● REQUIRED WORK
The entries that follow need to be printed exactly as they are, minus any pictures.

=======

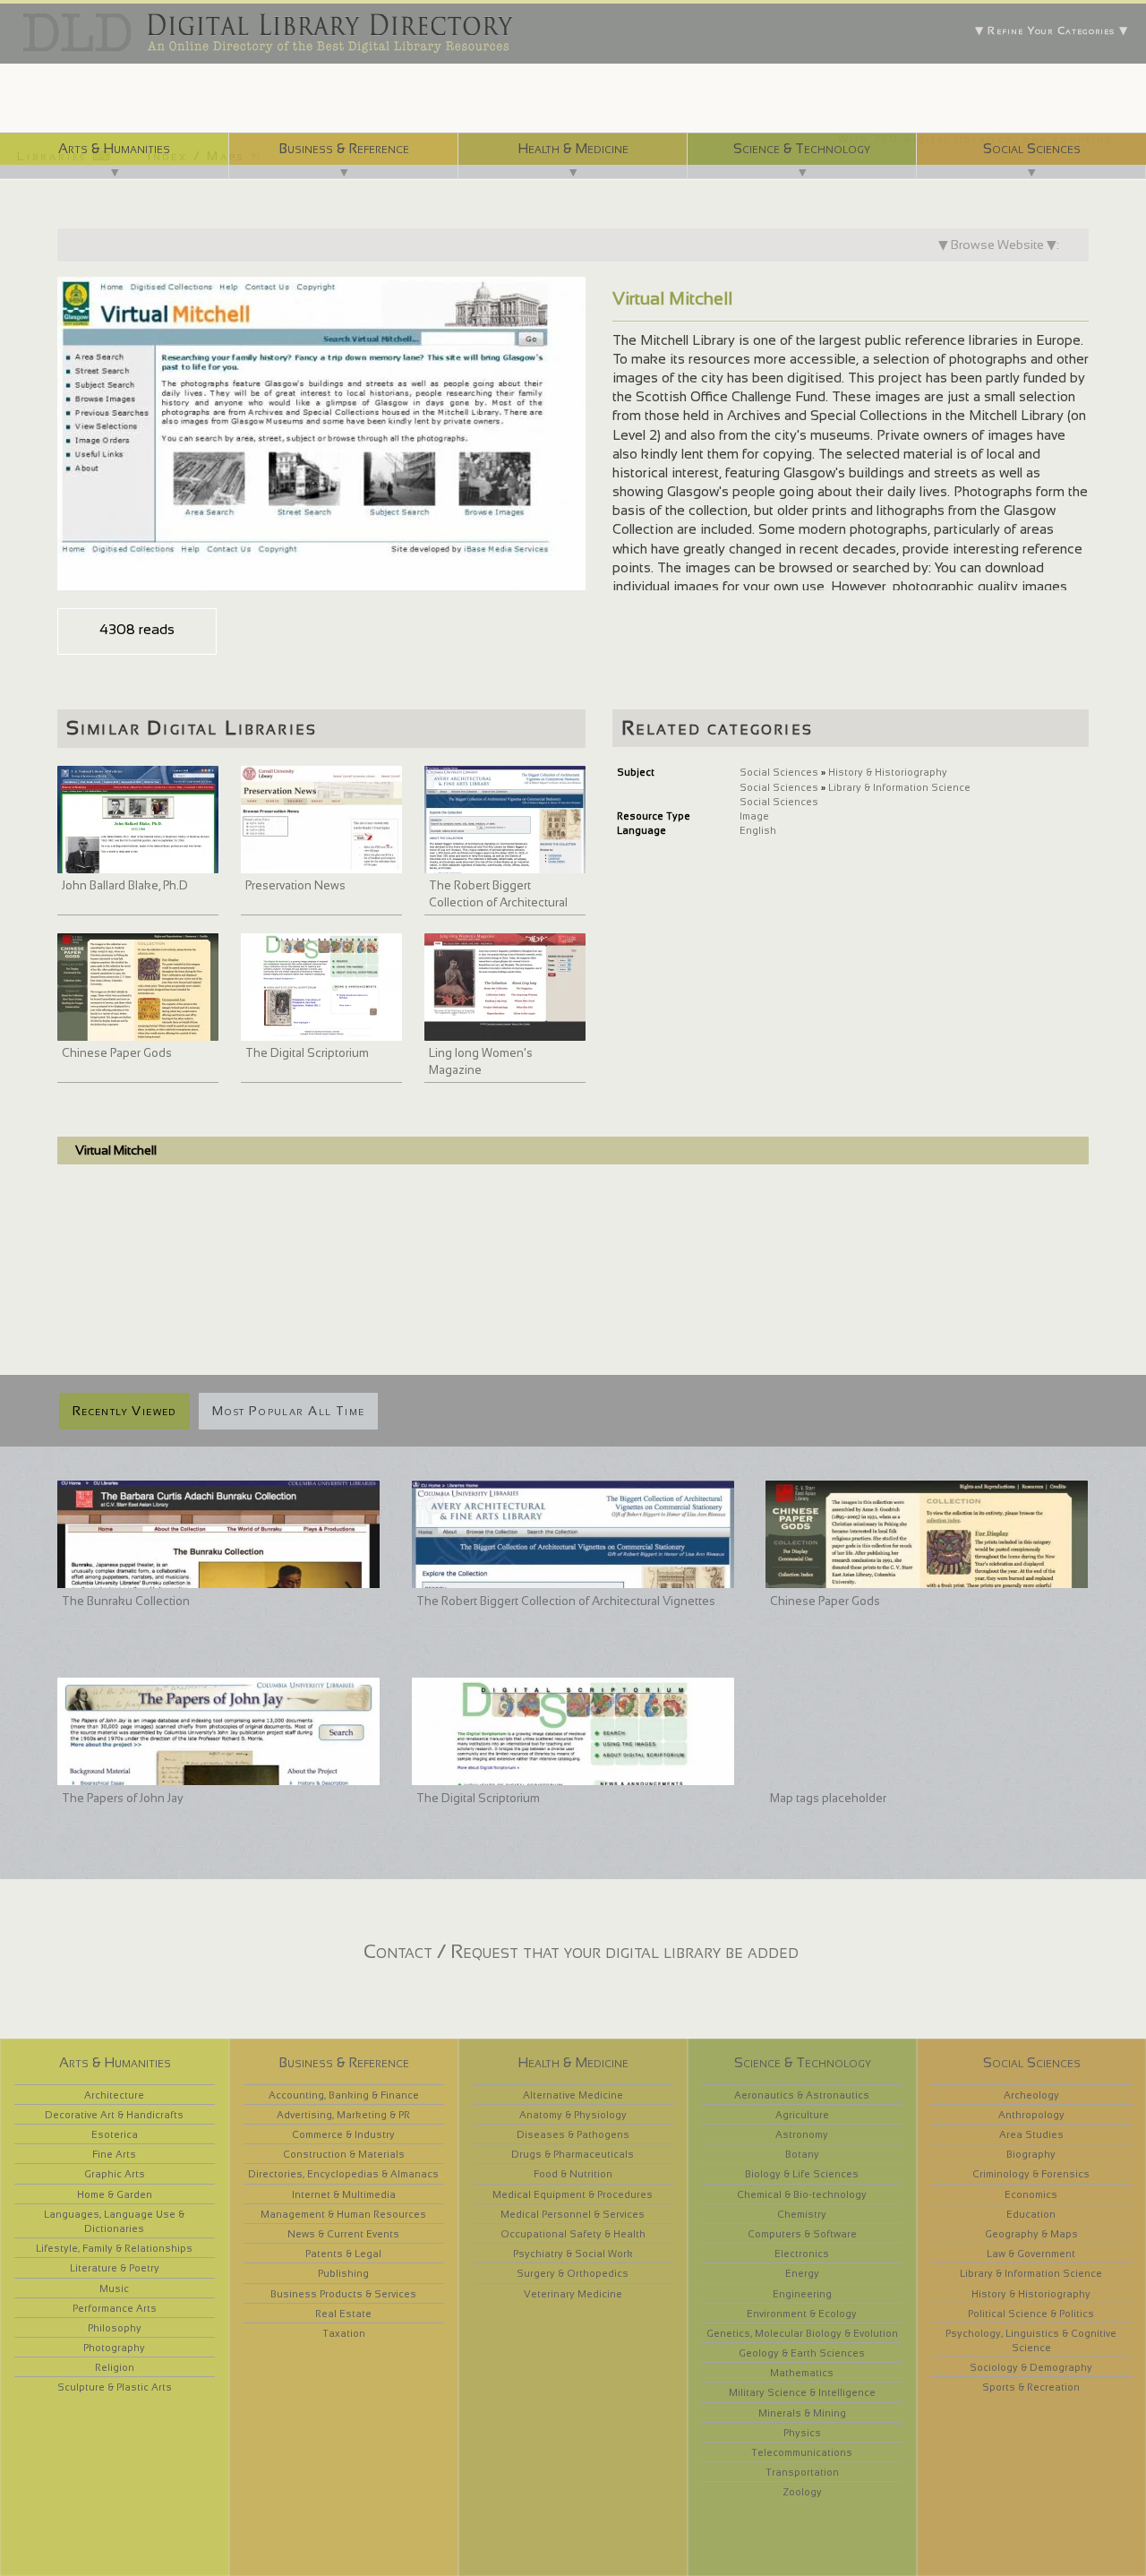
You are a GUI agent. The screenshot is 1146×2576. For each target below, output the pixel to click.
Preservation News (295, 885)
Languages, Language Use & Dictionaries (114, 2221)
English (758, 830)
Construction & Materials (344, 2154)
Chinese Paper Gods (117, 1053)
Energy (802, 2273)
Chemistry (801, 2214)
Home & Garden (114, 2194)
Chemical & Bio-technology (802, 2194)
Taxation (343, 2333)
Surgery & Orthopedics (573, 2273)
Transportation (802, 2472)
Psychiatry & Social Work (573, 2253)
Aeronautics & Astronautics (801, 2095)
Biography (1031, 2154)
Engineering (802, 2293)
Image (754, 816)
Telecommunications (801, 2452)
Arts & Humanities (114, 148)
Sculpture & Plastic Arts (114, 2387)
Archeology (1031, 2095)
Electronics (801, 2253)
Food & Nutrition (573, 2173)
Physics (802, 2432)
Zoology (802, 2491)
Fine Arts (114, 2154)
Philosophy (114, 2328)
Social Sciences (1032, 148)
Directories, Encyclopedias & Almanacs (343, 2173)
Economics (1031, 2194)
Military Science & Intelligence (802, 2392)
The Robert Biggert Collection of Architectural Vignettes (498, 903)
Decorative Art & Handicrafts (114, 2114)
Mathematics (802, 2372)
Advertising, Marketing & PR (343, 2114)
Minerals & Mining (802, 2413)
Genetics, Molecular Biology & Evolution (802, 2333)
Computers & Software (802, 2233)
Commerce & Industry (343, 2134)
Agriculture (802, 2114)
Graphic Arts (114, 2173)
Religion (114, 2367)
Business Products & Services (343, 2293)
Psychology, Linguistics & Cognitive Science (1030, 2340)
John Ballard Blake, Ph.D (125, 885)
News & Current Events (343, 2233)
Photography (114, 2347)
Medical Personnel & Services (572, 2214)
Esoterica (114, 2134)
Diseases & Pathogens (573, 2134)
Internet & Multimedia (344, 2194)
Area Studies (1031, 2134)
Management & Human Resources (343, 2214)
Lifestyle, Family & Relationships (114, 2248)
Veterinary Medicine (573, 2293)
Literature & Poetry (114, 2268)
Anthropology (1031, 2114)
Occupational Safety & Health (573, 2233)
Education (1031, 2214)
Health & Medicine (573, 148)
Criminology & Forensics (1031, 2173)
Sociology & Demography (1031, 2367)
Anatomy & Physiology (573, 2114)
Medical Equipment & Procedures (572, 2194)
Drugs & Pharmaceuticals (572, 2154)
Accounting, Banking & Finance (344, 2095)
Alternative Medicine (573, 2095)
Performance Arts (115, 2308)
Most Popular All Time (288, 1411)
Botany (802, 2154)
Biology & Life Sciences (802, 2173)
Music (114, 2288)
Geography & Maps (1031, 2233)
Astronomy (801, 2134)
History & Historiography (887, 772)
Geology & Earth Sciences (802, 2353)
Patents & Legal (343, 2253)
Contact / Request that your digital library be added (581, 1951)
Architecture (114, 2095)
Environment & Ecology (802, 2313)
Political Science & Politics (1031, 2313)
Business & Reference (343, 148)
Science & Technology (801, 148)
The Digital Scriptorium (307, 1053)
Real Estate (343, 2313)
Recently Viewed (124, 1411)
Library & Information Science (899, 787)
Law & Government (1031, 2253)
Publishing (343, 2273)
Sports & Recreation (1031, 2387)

=======

● TASK ANSWER
You are a GUI agent. The screenshot is 1146×2576. For each target below, output the pixel to click.
Preservation News (295, 885)
Languages, Language Use & Dictionaries (114, 2221)
English (758, 830)
Construction & Materials (344, 2154)
Chinese Paper Gods (117, 1053)
Energy (802, 2273)
Chemistry (801, 2214)
Home & Garden (114, 2194)
Chemical & Bio-technology (802, 2194)
Taxation (343, 2333)
Surgery & Orthopedics (573, 2273)
Transportation (802, 2472)
Psychiatry & Social Work (573, 2253)
Aeronautics & Astronautics (801, 2095)
Biography (1031, 2154)
Engineering (802, 2293)
Image (754, 816)
Telecommunications (801, 2452)
Arts & Humanities (114, 148)
Sculpture & Plastic Arts (114, 2387)
Archeology (1031, 2095)
Electronics (801, 2253)
Food & Nutrition (573, 2173)
Physics (802, 2432)
Zoology (802, 2491)
Fine Arts (114, 2154)
Philosophy (114, 2328)
Social Sciences (1032, 148)
Directories, Encyclopedias & Almanacs (343, 2173)
Economics (1031, 2194)
Military Science & Intelligence (802, 2392)
The Robert Biggert Collection of Architectural Vignettes (498, 903)
Decorative Art & Handicrafts (114, 2114)
Mathematics (802, 2372)
Advertising, Marketing & PR (343, 2114)
Minerals & Mining (802, 2413)
Genetics, Molecular Biology & Evolution (802, 2333)
Computers & Software (802, 2233)
Commerce & Industry (343, 2134)
Agriculture (802, 2114)
Graphic Arts (114, 2173)
Religion (114, 2367)
Business Products & Services (343, 2293)
Psychology, Linguistics & Cognitive Science (1030, 2340)
John Ballard Blake, Ph.D (125, 885)
News & Current Events (343, 2233)
Photography (114, 2347)
Medical Personnel & Services (572, 2214)
Esoterica (114, 2134)
Diseases & Pathogens (573, 2134)
Internet & Multimedia (344, 2194)
Area Studies (1031, 2134)
Management & Human Resources (343, 2214)
Lifestyle, Family & Relationships (114, 2248)
Veterinary Medicine (573, 2293)
Literature & Poetry (114, 2268)
Anthropology (1031, 2114)
Occupational Safety & Health (573, 2233)
Education (1031, 2214)
Health & Medicine (573, 148)
Criminology & Forensics (1031, 2173)
Sociology & Demography (1031, 2367)
Anatomy & Physiology (573, 2114)
Medical Equipment & Procedures (572, 2194)
Drugs & Pharmaceuticals (572, 2154)
Accounting, Banking & Finance (344, 2095)
Alternative Medicine (573, 2095)
Performance Arts (115, 2308)
Most Popular All Time (288, 1411)
Botany (802, 2154)
Biology & Life Sciences (802, 2173)
Music (114, 2288)
Geography & Maps (1031, 2233)
Astronomy (801, 2134)
History & Historiography (887, 772)
Geology & Earth Sciences (802, 2353)
Patents & Legal (343, 2253)
Contact / Request that your digital library be added (581, 1951)
Architecture (114, 2095)
Environment & Ecology (802, 2313)
Political Science & Politics (1031, 2313)
Business & Reference (343, 148)
Science & Technology (801, 148)
The Digital Scriptorium (307, 1053)
Real Estate (343, 2313)
Recently Viewed (124, 1411)
Library & Information Science (899, 787)
Law & Government (1031, 2253)
Publishing (343, 2273)
Sports & Recreation (1031, 2387)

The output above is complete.